Cida Falabella

BH é rua!

Espaço precisa de iniciativa a diálogos constantes

Por CIDA FALABELLA
Publicado em 14 de dezembro de 2023 | 07:20
 
 
Ilustração/O Tempo

Nesta semana, em que Belo Horizonte completou 126 anos, fiquei pensando no que faz da nossa cidade mais “nossa”, mais cenário de memórias afetivas, de identificação. Em primeiro lugar, me veio o lugar-comum mais explorado comercialmente: a comida. Basta dois ou três dias fora daqui para começarmos a sentir saudades do pão de queijo com café, do cheiro de alho e temperos caseiros perfumando a cozinha mais próxima. Mas, além da nossa comida, reconhecida internacionalmente, acho que o que faz da nossa cidade mais “nossa” é a ligação forte que temos com a rua.

A Belo Horizonte que amamos acontece na rua. Nas calçadas de bairro, em que sempre há uma vizinha a cumprimentar e comentar brevemente da vida. Nas calçadas do centro, onde sempre ecoa música – dos lojões populares, dos bares e restaurantes, dos bailes aos fins de semana. Nas praças ocupadas pela juventude, fazendo batalhas de rimas por toda a cidade, e também pelas crianças, velhos e velhas, pessoas que cuidam – de gente e dos bichos.

E das próprias vias públicas, disputadas por milhões de carros e motocicletas nos dias úteis e também por multidões de pessoas no Carnaval e nas manifestações políticas.
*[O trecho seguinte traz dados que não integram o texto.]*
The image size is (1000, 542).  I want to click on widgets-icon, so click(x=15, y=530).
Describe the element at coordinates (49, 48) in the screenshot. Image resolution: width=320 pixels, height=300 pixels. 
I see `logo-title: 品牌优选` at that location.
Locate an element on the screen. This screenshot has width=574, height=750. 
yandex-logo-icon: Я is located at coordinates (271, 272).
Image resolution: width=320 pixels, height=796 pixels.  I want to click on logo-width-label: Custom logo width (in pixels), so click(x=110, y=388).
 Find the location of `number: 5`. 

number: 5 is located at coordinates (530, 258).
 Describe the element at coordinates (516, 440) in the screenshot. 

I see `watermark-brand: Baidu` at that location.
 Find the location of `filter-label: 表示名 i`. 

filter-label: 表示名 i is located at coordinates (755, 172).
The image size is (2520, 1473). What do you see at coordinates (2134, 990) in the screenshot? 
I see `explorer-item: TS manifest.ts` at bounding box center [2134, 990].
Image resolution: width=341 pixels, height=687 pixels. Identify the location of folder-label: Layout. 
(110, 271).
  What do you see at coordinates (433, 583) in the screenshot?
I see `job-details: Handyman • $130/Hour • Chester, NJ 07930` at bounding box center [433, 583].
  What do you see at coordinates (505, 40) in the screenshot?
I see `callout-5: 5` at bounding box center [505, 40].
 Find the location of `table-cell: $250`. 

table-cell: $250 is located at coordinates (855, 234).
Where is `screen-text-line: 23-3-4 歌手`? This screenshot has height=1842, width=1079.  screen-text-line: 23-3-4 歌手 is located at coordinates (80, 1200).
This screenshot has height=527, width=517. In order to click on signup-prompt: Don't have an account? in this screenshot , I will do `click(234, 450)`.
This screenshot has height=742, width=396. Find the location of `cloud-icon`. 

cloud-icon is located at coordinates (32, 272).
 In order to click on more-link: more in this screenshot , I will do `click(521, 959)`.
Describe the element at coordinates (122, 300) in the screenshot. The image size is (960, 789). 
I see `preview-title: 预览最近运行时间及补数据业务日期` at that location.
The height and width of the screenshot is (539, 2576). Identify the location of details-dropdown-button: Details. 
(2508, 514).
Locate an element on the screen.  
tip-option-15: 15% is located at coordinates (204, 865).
Reconhecer a potência da nossa relação com a rua é reconhecer o potencial da nossa cidade – de cultura, de convivência, de estímulo ao comum, com suas belezas e atritos. É reconhecer nossa alma.

E, por falar em atritos da vida urbana, no último fim de semana um debate antigo voltou a ocupar as manchetes de jornal: o horário e as condições de funcionamento dos bares nas calçadas da cidade. Estabelecimentos icônicos da região do Mercado Central, como o Bar do Fernando, tiveram seu mobiliário recolhido por fiscais da prefeitura e, na impossibilidade de abrigar os clientes dentro das lojas, tiveram que encerrar a noite mais cedo.

Este dilema é também cultural: ao mesmo tempo que BH é reconhecida como a “capital dos bares” e por sua boemia noturna, nosso anseio por uma tranquilidade quase bucólica faz da convivência entre esses dois mundos um desafio, que precisa de menos imposições e mais iniciativas a diálogo constante. Além, evidentemente, do debate sobre gentrificação e políticas públicas higienistas.

Falando das belezas, temos muitos motivos para nos orgulhar da nossa cultura de rua. Neste semestre, junto com outros mandatos da Câmara, visitamos sedes de escolas de samba e associações e blocos de Carnaval, que constroem, desde a fundação da cidade, em 1897, uma das nossas principais manifestações culturais de rua.

Nessas visitas, aprendi que nossa história centenária de cortejos de rua é importante fonte de inspiração não só para pensar em formas de proteger os vários Carnavais que coexistem durante o ano, mas também para construir a cidade que queremos: democrática, com espaço para todo mundo poder existir e viver feliz, no centro e nas periferias.

Na última semana, tivemos boas notícias: depois de quase 20 anos de luta, nossa cena do hip-hop, já nacionalmente famosa, finalmente está sendo reconhecida pelo poder público como uma de nossas maiores potências culturais.

Além da Lei das Batalhas de Rimas, Saraus e Slams, da qual sou autora junto com Iza Lourença, Pedro Patrus e Bruno Pedralva, sancionada pelo prefeito na última sexta-feira em uma bonita cerimônia; o viaduto Santa Tereza, onde acontecem múltiplas manifestações culturais urbanas, incluindo o Duelo de MCs, receberá investimentos públicos em estrutura e será a nova casa do Centro de Referência das Culturas e Artes Urbanas.

Viva! Lembrar dessas conquistas tão importantes e das lutas que as originaram é combustível para seguir fazendo o meu trabalho sempre pensando no bem da cidade e no bem de quem ainda está por vir. Da criatividade que pulsa das ruas de tantas formas, escreveremos ainda muitos capítulos da nossa história.